É escritor e jornalista. Considerado um dos maiores biógrafos brasileiros, escreveu sobre Nelson Rodrigues, Garrincha e Carmen Miranda. Escreve às segundas,
quartas, sextas e sábados.
Ao alcance do braço
Herwig Prammer/Reuters | ||
O piano que Mozart tocou por nove anos |
RIO DE JANEIRO - Há anos, o administrador de empresas paulistano Helio Tavares, grande colecionador de discos, encomendou um produto que acabara de sair lá fora e ele não podia viver sem. Era uma caixa, lançada pela Philips, contendo a obra completa do compositor Wolfgang Amadeus Mozart (1756-1791) — em 180 CDs. Não, você não leu errado. A obra construída por Mozart em seus fugazes 35 anos de vida exigia 180 CDs para ser apresentada na íntegra.
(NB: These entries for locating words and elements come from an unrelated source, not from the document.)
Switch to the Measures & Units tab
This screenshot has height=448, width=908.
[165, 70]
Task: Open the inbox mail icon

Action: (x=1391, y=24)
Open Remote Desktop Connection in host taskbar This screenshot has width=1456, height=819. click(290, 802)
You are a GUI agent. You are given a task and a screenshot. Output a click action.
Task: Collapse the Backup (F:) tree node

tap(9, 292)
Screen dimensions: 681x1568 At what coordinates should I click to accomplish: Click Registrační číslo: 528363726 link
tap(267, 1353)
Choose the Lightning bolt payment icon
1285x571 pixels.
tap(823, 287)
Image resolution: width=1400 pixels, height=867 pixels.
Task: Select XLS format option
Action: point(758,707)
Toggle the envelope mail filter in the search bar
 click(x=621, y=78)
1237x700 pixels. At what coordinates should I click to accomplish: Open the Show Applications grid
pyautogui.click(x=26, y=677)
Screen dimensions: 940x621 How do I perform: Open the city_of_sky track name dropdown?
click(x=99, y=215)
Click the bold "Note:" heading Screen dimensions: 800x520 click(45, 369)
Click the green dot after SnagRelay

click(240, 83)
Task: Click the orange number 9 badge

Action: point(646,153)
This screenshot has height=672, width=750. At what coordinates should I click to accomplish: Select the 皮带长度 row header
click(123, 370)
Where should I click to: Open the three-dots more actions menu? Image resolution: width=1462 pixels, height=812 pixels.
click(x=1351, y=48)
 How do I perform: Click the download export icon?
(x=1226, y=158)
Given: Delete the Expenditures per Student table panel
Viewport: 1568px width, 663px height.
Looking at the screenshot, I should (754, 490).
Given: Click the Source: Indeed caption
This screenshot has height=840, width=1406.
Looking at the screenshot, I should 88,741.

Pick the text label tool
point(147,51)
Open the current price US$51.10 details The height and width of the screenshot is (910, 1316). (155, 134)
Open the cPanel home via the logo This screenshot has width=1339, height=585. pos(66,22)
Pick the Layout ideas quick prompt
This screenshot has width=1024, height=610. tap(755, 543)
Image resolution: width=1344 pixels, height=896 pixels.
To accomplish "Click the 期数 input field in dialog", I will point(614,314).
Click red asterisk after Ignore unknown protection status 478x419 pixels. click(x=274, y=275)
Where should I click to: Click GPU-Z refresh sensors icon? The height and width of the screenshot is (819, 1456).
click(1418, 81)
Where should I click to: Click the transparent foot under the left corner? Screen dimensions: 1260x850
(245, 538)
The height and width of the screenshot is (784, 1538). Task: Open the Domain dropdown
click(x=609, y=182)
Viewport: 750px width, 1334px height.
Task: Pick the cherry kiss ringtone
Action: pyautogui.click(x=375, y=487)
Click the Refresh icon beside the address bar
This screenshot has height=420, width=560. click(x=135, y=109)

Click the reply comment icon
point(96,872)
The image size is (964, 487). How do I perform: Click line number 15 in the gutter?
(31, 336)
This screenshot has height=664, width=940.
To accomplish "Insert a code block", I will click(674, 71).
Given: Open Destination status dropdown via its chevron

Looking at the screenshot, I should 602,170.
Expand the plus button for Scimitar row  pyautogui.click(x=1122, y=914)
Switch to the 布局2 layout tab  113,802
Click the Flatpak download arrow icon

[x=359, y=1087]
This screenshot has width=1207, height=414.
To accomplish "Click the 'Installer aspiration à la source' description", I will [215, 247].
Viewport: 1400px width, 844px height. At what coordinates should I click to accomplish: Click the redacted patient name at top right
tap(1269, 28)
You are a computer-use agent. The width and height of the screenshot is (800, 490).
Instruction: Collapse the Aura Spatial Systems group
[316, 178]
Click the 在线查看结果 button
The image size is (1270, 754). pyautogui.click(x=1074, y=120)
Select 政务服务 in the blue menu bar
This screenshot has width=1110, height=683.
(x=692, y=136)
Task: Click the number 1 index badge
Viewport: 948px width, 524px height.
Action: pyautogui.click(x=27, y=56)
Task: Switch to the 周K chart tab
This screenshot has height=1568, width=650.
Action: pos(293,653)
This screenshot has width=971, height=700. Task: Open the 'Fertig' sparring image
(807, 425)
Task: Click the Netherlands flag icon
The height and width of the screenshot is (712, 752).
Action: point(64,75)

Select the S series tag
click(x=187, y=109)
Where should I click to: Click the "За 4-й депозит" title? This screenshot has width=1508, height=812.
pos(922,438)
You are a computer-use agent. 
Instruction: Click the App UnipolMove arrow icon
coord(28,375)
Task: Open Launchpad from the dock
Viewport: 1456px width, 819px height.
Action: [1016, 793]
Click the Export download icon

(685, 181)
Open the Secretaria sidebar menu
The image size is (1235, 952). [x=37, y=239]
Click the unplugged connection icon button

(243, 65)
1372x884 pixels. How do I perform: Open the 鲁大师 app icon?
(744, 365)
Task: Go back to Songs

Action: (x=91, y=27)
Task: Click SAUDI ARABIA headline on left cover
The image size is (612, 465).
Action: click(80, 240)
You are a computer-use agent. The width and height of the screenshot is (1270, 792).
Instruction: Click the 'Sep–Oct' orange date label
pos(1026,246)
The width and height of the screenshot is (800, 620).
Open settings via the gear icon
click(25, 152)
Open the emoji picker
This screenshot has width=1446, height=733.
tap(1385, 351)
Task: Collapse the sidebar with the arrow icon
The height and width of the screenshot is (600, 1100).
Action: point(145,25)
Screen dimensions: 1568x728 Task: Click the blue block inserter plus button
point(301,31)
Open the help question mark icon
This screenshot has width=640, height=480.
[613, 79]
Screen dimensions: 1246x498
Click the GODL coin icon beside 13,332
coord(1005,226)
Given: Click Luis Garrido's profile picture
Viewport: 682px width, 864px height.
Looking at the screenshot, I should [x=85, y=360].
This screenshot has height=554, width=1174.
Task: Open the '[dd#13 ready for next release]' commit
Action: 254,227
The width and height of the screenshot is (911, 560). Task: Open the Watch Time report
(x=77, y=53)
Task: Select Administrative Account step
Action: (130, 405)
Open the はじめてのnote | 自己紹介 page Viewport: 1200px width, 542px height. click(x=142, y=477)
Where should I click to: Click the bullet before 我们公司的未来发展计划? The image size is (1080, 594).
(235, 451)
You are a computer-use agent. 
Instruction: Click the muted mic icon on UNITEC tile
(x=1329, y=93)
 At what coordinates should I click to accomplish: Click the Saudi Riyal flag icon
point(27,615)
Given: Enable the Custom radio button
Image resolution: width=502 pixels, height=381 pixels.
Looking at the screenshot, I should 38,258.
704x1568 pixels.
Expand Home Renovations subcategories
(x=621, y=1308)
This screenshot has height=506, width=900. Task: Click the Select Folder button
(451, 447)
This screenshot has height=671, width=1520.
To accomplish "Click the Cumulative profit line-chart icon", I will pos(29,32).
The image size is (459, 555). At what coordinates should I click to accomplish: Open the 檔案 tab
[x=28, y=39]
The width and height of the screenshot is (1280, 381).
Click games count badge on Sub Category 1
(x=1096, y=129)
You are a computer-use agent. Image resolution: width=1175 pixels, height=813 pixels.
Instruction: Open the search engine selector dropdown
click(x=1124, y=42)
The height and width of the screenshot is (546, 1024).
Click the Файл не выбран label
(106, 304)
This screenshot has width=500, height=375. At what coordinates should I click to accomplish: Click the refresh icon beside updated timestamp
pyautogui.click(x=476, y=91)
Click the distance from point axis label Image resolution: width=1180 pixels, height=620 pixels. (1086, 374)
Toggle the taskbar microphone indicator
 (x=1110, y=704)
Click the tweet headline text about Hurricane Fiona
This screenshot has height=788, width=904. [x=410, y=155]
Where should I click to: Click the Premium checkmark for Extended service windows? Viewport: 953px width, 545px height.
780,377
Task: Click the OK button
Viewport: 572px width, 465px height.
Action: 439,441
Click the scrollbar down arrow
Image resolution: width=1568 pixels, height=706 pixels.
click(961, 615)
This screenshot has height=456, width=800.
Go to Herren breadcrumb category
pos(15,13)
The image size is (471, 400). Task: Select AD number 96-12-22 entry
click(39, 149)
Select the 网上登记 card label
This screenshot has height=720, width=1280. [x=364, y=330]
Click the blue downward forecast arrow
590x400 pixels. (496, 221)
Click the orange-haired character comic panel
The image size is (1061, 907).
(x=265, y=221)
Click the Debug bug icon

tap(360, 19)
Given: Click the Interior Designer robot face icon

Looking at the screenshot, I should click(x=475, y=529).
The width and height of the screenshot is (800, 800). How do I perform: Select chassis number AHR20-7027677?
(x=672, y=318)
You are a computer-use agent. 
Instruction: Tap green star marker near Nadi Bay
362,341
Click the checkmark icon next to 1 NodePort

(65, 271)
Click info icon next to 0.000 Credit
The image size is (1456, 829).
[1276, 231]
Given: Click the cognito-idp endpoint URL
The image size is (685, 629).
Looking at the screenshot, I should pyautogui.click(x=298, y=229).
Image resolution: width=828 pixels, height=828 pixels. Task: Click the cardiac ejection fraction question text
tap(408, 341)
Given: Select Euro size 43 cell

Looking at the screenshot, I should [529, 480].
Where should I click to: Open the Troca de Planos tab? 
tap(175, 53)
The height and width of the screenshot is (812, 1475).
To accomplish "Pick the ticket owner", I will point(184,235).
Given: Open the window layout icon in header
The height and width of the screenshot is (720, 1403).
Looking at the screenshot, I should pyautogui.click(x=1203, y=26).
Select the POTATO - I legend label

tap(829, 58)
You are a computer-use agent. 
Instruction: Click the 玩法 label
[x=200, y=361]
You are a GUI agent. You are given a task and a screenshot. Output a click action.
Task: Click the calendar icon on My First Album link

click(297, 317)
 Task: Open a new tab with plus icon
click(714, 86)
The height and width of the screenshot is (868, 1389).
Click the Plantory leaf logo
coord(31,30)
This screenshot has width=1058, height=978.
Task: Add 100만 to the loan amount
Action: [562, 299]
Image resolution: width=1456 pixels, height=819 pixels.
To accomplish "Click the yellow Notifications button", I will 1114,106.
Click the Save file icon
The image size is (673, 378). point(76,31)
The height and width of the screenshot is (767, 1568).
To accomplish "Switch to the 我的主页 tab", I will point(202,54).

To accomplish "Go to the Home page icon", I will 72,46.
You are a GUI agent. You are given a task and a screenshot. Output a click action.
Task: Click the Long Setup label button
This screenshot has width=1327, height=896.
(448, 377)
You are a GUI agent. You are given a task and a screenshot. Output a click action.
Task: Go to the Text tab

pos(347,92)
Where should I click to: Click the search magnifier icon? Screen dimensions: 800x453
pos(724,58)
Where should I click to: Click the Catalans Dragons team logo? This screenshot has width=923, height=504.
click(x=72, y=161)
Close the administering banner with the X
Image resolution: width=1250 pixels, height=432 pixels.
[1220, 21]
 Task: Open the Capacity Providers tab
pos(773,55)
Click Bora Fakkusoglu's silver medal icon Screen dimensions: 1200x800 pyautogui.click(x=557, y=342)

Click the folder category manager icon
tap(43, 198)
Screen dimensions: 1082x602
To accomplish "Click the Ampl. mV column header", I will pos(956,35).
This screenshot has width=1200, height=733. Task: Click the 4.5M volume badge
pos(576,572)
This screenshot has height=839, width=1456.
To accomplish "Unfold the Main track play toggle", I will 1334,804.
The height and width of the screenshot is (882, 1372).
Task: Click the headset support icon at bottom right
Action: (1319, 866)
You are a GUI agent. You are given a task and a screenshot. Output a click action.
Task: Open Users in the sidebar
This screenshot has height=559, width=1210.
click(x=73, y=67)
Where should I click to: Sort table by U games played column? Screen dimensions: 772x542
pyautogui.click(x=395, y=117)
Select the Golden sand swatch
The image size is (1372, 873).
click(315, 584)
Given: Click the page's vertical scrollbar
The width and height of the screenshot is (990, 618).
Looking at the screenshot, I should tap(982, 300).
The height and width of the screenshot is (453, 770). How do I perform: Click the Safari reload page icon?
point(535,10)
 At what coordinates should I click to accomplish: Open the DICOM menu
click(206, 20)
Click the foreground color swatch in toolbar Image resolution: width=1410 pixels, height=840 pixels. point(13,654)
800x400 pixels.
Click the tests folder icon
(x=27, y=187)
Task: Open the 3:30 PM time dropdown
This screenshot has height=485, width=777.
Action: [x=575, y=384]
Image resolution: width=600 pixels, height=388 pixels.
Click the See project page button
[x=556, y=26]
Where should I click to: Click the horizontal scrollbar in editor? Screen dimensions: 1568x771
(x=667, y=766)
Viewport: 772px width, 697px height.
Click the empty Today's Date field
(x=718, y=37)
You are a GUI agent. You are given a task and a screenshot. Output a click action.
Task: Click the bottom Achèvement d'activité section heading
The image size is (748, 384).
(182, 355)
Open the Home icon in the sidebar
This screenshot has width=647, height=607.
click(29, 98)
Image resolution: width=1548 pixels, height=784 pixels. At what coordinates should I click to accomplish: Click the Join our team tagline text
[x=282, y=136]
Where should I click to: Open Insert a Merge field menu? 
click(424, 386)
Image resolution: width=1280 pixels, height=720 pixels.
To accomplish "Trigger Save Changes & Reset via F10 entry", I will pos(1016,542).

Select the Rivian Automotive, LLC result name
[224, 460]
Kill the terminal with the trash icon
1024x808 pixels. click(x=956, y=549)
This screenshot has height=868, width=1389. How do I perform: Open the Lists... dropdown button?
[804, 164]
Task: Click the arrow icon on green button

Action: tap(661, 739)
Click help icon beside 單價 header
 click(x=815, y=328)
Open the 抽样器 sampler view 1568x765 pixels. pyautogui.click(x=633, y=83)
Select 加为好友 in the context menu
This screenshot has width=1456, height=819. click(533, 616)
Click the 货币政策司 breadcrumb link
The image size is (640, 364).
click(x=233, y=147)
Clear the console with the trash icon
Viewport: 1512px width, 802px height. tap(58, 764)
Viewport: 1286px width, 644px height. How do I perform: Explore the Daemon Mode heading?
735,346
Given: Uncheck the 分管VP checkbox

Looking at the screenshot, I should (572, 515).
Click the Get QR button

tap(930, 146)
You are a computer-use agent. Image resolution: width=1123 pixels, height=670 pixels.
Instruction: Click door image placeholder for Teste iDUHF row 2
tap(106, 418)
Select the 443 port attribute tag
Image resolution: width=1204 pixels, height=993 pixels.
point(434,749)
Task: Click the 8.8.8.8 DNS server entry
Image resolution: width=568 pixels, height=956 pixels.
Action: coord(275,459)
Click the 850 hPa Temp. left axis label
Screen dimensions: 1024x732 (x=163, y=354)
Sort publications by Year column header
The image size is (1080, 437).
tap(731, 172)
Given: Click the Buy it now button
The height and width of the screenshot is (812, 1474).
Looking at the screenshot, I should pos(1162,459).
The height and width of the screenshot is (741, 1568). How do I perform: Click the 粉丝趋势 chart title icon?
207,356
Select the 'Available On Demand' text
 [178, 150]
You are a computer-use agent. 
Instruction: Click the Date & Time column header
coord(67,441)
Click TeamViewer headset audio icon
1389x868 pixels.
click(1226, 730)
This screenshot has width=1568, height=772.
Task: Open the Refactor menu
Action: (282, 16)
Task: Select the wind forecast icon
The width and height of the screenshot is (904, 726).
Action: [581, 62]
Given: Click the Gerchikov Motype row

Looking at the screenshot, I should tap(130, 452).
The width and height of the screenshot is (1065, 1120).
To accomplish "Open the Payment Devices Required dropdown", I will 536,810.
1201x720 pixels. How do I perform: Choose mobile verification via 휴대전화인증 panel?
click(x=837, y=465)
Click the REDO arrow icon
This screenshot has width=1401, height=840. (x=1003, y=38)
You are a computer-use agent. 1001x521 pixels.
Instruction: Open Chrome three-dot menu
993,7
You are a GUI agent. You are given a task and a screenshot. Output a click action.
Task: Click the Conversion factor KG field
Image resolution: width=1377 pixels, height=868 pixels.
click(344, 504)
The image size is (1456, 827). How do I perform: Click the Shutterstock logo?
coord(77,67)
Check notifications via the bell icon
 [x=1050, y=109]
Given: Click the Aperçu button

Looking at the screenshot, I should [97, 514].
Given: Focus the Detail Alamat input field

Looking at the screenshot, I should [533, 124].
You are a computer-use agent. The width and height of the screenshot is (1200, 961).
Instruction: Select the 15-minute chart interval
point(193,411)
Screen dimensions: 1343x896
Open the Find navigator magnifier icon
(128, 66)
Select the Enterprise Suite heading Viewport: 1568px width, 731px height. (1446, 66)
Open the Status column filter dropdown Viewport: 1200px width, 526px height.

Para a maioria das pessoas, escutar 180 CDs de um único artista equivale a um projeto de vida. A tarefa fica mais fácil se esse artista for o favorito do colecionador. Mas Mozart não era o favorito de Helio. Ao contrário, sua maior admiração é pelo finlandês Jean Sibelius (1865-1957), que viveu 91 anos, mas cuja obra, bem mais em conta, ocupa apenas 100 CDs, todos já em sua coleção. Então você perguntará: por que comprar 180 CDs de um artista que se admira, mas nem tanto?
Porque é assim que um colecionador funciona. Se uma equipe de pesquisadores levou anos levantando a obra de um compositor e a agrupou em 180 CDs, ele se vê obrigado a prestigiar. Ao tê-los em suas estantes, o colecionador se sente tranquilo — sabe que, no momento em que for acometido de uma desesperadora urgência de escutar Mozart, bastar-lhe-á esticar o braço. E se essa urgência nunca acontecer? Não importa — ele fez a sua parte.
Não sei se Helio leu uma assustadora notícia que circulou esta semana. Acaba de sair uma nova caixa de Mozart, agora pela Decca, em associação com a Deutsche Gramophone. Consta de 200 CDs. Alguns deles contêm peças de 10 ou 15 segundos de duração, compostas por Mozart aos cinco anos de idade. Isto, sim, é que é obra completa.
Por que alguém compraria uma caixa de 200 CDs de Mozart se já tem uma de 180? Porque é assim que um colecionador funciona.